Recordé el teatro occidental, la función diseñada para el conflicto «el secreto», en ese espacio teológico donde se construye la falta mientras el público es el gran ojo, «la conciencia»; pero el Bunraku, el teatro japonés de marionetas e historias contadas, es un caso distinto: ese universo donde no se oculta nada, ese ser y estar que nos mostró el semiólogo Ronald Barthes con su interpretación en El imperio de los signos, donde afirma que el alma no se separa del cuerpo, ni la causa del efecto, ni la máquina del motor, ni el actor del destino, ni el hombre de Dios. Y no se separa Dios de la criatura. Si el manipulador no se esconde, ¿por qué, cómo se quiere hacer de él un dios? En el Bunraku, la marioneta no se sostiene de ningún hilo: ¡nada de hilo! Por lo tanto, nada de metáfora, nada de destino. Como la marioneta no imita a la criatura, el hombre tampoco es marioneta entre las manos de la divinidad, el dentro no rige al afuera.

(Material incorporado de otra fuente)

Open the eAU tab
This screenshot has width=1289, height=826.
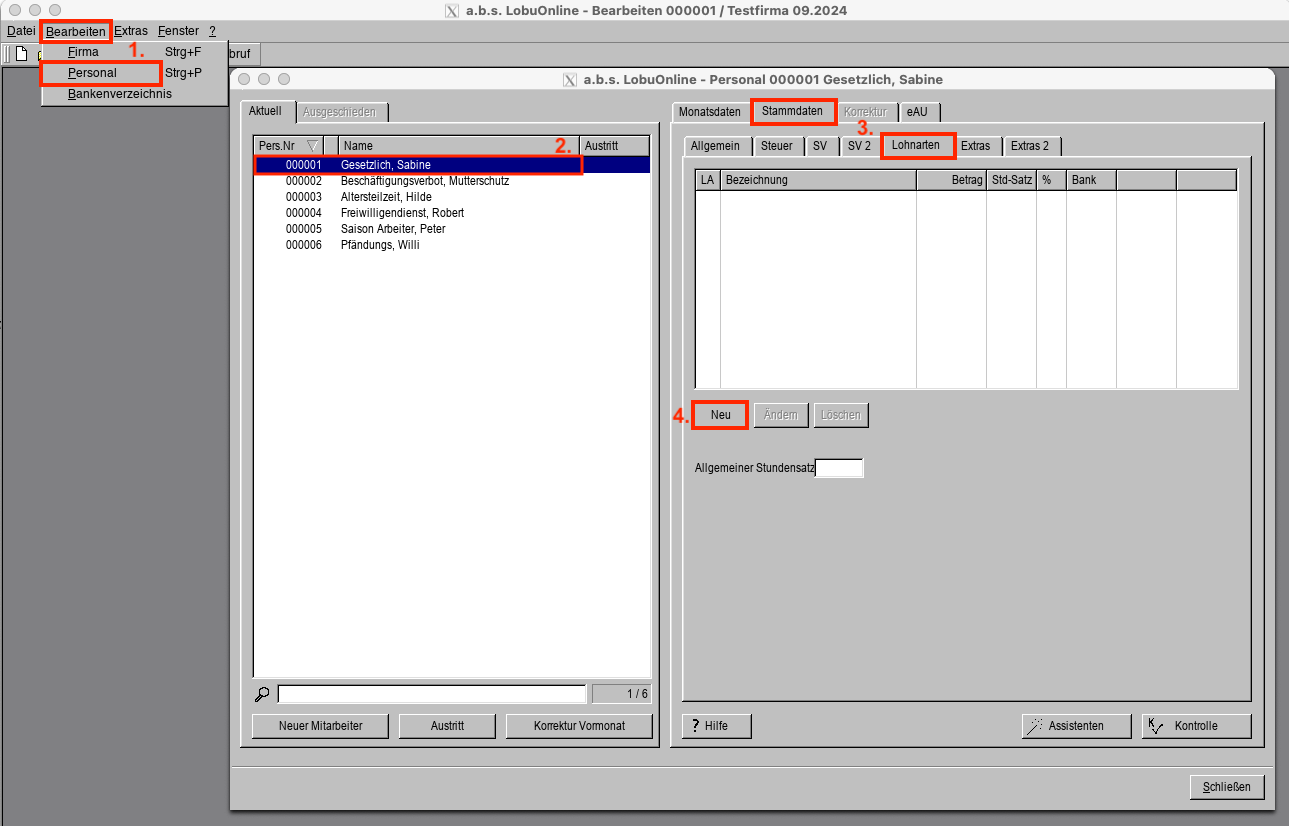tap(917, 112)
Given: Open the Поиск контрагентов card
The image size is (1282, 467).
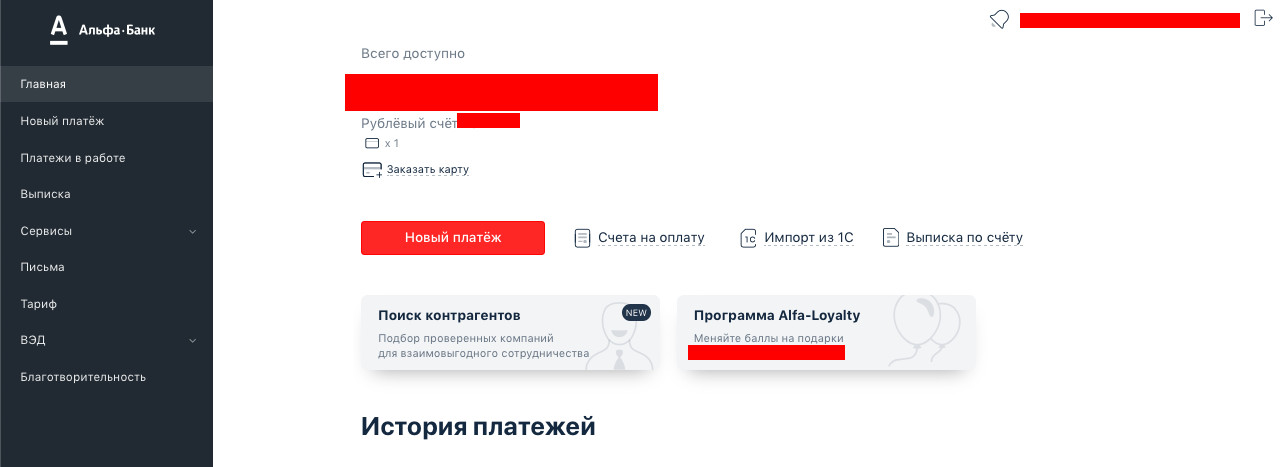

Al final volvimos a la vorágine de la vida donde cada doña Lupita (abuela) es expresión de lo sagrado: el primer y último signo de cultura viva, un libro, una historia viviente. Necesitamos de las abuelas, esas mujeres que tienen el conocimiento implícito de lo que se sabe hacer muy bien pero sin explicarse el gran misterio, el cómo de las cosas. Las cosas, como lo dice Miguel Ángel Rodríguez, se aprenden haciéndolas, la cultura se aprende viviéndola. No todo es racionalidad, tenemos que ser más humildes. Entonces volví a ver por última vez los seis mil libros que vestían a aquel recinto. El alma de una biblioteca no son los libros —pensé— sino el destino que ocupen en el corazón mental de su dueño, después de depurar su esencia. Como me lo habría dicho un profesor: no importa volarse las comas del texto, lo que importa es digerir lo que encierran.

Entonces el exmandatario me comentó que una estudiante de bibliotecología le había organizado en estricto orden sus libros, cosa que supe después de que me asaltara el primer pensamiento sobre la pulcritud y la organización de aquel lugar. Una muchacha que reordena sus libros y se vuelca por el noviciado entra a la orden de las Carmelitas y se recluye al estilo de Sor Juana Inés con una frase contundente: «No estudio para saber más, sino para ignorar menos». Doña Lupita sigue entre nosotros, y si por asomo hubiera logrado romper el vidrio de la mesa del exmandatario, habría buscado el lugar donde permanecían los restos de doña Lupita y le habría dicho, con las condecoraciones en la mano, que ella también las merecía.

«La entrevista, ¿la grabaste?», me preguntó mi mamá; le contesté que no. Soy escritora, no periodista.